I have a reasonably large (3 million rows) data.table containing invoices and payments from many customers, where each customer has a number of (unique) documents that in turn each have a creation date, and a date where the document is payed. If there is no payment date (yet), the payment_date column lists NA. The data looks something like this:
dt = data.table(
customer_id = c(rep(1,4), rep(2,4)),
document_id = c(1:8),
creation_date = as.Date(c("2005-03-01", "2005-03-03", "2005-03-10", "2005-03-25", "2006-03-01", "2006-03-04", "2006-03-10", "2006-03-12"), "%Y-%m-%d"),
payment_date = as.Date(c("2005-03-05", "2005-03-07", NA, "2005-03-28", "2006-03-05", NA, "2006-03-15", "2006-03-16"), "%Y-%m-%d"),
open_docs_10 = c(0,1,2,1,0,1,2,3),
percentage_open_10 = c(0.0,0.20,0.70,1.0,0.0,0.3,1.0,1.0)
)
Per document (i.e. per row), I wish to (ideally) calculate two features:
1) Open_docs_10, which is the number of unpaid or "open" documents the customer_id of the current document had in a certain time window (say 10 days) before the creation date of the document_id. "Open" means on that the payment_date is NA, falls after or falls inside the time interval, while the creation_date is inside or before the time interval.
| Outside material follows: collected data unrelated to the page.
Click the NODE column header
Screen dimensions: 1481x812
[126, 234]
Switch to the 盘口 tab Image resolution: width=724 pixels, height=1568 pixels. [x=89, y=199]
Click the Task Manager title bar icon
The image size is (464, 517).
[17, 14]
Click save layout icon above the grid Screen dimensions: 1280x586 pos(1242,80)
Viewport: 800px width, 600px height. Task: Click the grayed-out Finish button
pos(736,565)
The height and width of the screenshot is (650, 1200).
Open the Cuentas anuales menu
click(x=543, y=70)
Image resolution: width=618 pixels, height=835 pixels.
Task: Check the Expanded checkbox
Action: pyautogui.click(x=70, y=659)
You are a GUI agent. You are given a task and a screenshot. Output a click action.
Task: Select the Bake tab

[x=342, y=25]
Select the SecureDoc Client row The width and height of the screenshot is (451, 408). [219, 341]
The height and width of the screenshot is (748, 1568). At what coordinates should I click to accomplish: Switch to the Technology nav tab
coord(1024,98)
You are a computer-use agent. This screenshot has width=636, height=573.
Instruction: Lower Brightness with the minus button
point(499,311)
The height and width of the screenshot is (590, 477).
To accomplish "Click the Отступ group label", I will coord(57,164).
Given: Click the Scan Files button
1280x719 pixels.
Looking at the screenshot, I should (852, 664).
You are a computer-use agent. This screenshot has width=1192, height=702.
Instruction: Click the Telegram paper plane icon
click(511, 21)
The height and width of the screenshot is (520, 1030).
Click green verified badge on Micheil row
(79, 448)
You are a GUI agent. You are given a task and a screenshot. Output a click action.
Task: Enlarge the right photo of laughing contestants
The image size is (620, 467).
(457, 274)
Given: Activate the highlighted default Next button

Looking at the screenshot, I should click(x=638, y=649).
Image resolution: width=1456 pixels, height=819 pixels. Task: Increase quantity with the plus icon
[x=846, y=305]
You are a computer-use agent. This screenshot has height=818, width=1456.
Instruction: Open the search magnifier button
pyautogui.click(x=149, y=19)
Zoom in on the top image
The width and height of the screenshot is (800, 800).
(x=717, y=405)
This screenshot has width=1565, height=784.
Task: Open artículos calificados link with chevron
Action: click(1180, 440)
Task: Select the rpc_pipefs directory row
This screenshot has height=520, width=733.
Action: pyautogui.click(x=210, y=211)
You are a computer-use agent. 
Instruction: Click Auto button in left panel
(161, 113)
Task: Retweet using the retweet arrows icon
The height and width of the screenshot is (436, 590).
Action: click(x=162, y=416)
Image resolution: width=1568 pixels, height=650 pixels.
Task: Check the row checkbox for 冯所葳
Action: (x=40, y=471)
2) Percentage_open_10, which is the percentage number of days of the time windows the customer had open documents. The number of documents doesn't really matter; the figure says something like "4 out of the 10 previous days did this customer have open payments, when this new document was created".
For 1), I tried something like:
open_docs_10 = dt[,c("customer_id", "document_id", "creation_date", "payment_date")] %>%
.[, open_docs_10 := .[.(customer_id = customer_id, upper = creation_date, lower = creation_date - days(10)),
on = .(customer_id, payment_date >= lower, creation_date > lower), uniqueN(document_id), by=.EACHI
]$V1
]
But this doesn't give the correct result yet, because the true/correct join condition would be have to be something like
payment_date >= lower OR upper >= creation_date >= lower
It seems I can't use and/or statements inside the "on" clause. But how do I achieve that, using data.table?
For 2), I have no clue how to approach this problem.
I am not bound by using data.table in any real sense; maybe I'm trying to solve my problem in a difficult way when another R package would give a much smarter way of handling things? Any help would be greatly appreciated!